In today’s world, it seems like there is an app for everything, and many of these apps claim to make you “better” – a better writer, better at math, or happier. However, many of these apps make these claims without ever scientifically testing them. As an interdisciplinary social science research team, we noticed this gap in the app marketplace, and set out to create scientifically sound content aiming to promote empathy in children.
Empathy involves a cognitive aspect of imagining other people’s perspectives and worldviews, and an emotional aspect of feeling compassion and concern for them.
You might wonder, can you even teach empathy, and if so, how can this be done? While part of a person’s empathy can be attributed to genetic factors, dozens of studies find that empathy can also be taught and learned. There are many ways in which research has shown that empathy can be successfully taught, but many of these methods are costly and difficult to inject into everyday interactions. With the growth of technology, mobile phones and the internet provide an avenue to reach high numbers of young people with relatively low effort.
Given that empathy is teachable, and that teens use their cell phones regularly throughout the day, our goal was to build empathy in teens by creating an interactive smartphone app.

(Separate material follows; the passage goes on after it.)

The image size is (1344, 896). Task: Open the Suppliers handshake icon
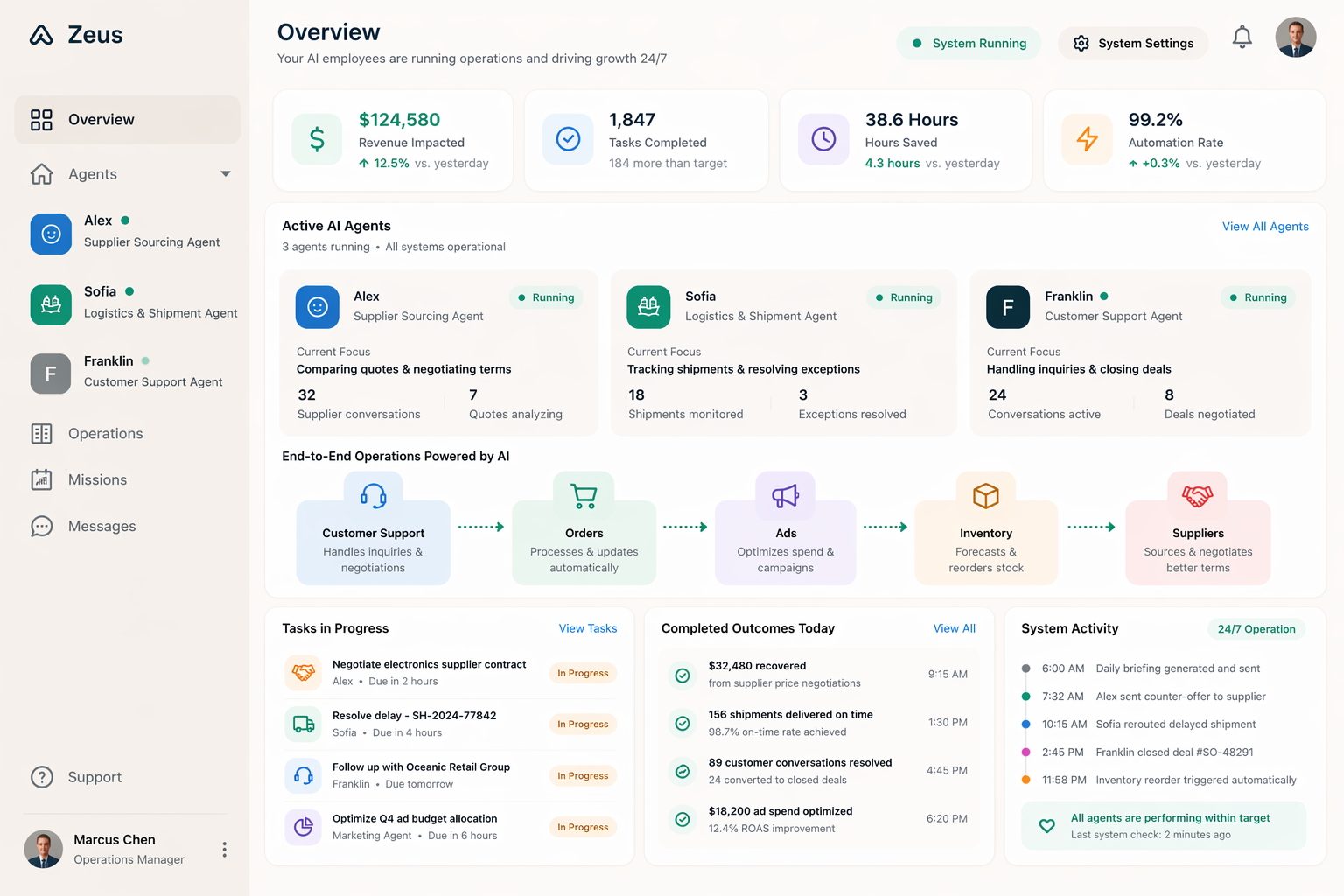tap(1197, 496)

With this goal in mind, our challenge was to translate interventions that have been known to increase empathy in other face-to-face settings like classrooms to mini-games that can be easily played on smartphones throughout the day.
The resulting app, Random App of Kindness (RAKi), includes 9 mini-games, each of which are based on scientifically established ways of promoting aspects of empathy. I’ll give a preview of 3 of these here:
1. Slidefaces: This game aims to improve players’ emotion recognition. Emotion recognition is a cognitive skill-based type of empathy, which makes it very teachable. In this game, players are presented with one of 6 basic emotions (anger, disgust, fear, surprise, happiness, or sadness), which our animators based on Paul Ekman’s Facial Action Coding System. There is a face on the screen split into three rotating sections that can be spun by the player. The goal of the game is to match the face to the emotion.

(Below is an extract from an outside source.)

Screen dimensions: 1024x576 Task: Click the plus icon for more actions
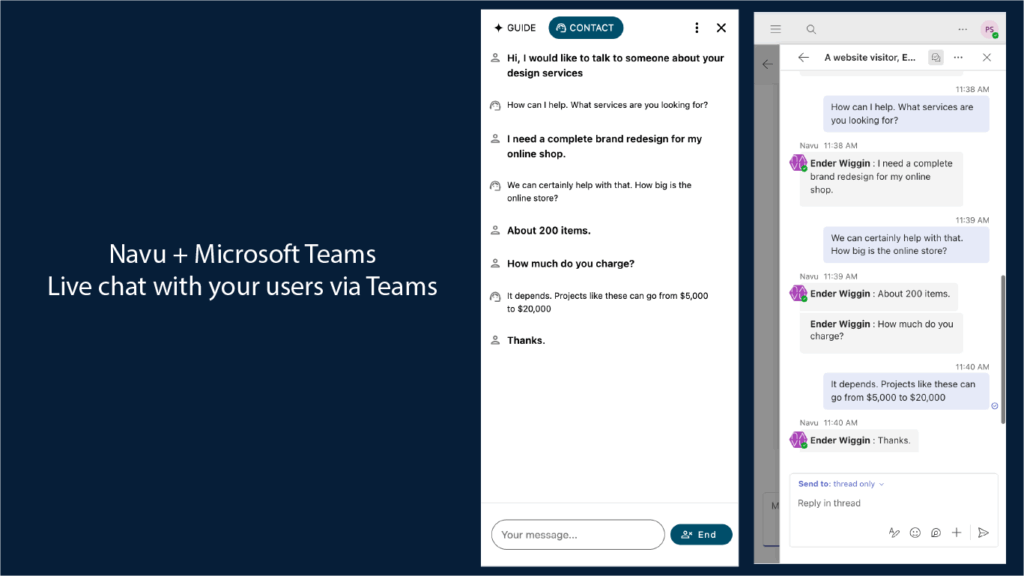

2. Venus Fly Trap: This game aims to improve players’ ability to inhibit their dominant responses (i.e. response inhibition). People who have better executive function skills, including response inhibition, also show more empathy and are more likely to help and give to others. In this game, players are supposed to water a Venus fly trap. When the screen says “WATER,” the player taps the screen as quickly as possible causing the water jug to water the plant. However, when the screen says “DON’T WATER,” players must quickly stop tapping, or risk overwatering the plant, and thus losing points.
3. Crying Baby: Research suggests that the development of empathy is rooted within parental care and nurturance, and that empathy can grow in the presence of vulnerable and needy others such as infants. In this game, a baby is crying and the player must choose from a variety of items to soothe the baby. The correct item corresponds with the baby’s facial expressions and vocal tones while crying. This game used actual baby cries corresponding to real hunger (bottle) and discomfort (diaper). We also include two harmful items because part of caring for babies is avoiding exposing them to harm.
But I don’t want to give away all of the mini-games – you need a reason to play! To download the free app and to learn more about the individual mini-games, check out www.rakigame.com. It's available for Android and Apple devices. The nine mini-games included in this app are tied together by an overarching story with a different part of the story introduced through a short video after the player beats the different levels of each mini-game. Once players beat the entire game, they get to view the final video, which pulls together the full story along with the game’s theme song.
However, as mentioned in the beginning, we believe that just creating this game was not enough. We also ran a randomized control trial with teens in the Indianapolis area. Teens ages 10-17 were randomly assigned to play either RAKi or a control app (Two Dots) for two months. After playing the app for two months, our preliminary (unpublished) analyses found that teens in the RAKi condition had more empathic emotional responses to a person in distress, and were more likely to help that person, compared to those who played the control app.
Technology isn’t going to go away, so we need to find ways to use it in a positive way. Creating a research based, empirically tested smartphone game is just one way to do this, and we hope that our work will inspire other researchers to build and test similar apps in the future.
This project was led by me (at IU Lilly Family School of Philanthropy), in collaboration with Brad Bushman (Ohio State University), Rich Tolman (University of Michigan), and Matthew Winslow (Eastern Kentucky University). The main developers were HabitatSeven, with support from Hopelab. It was funded by The John Templeton Foundation.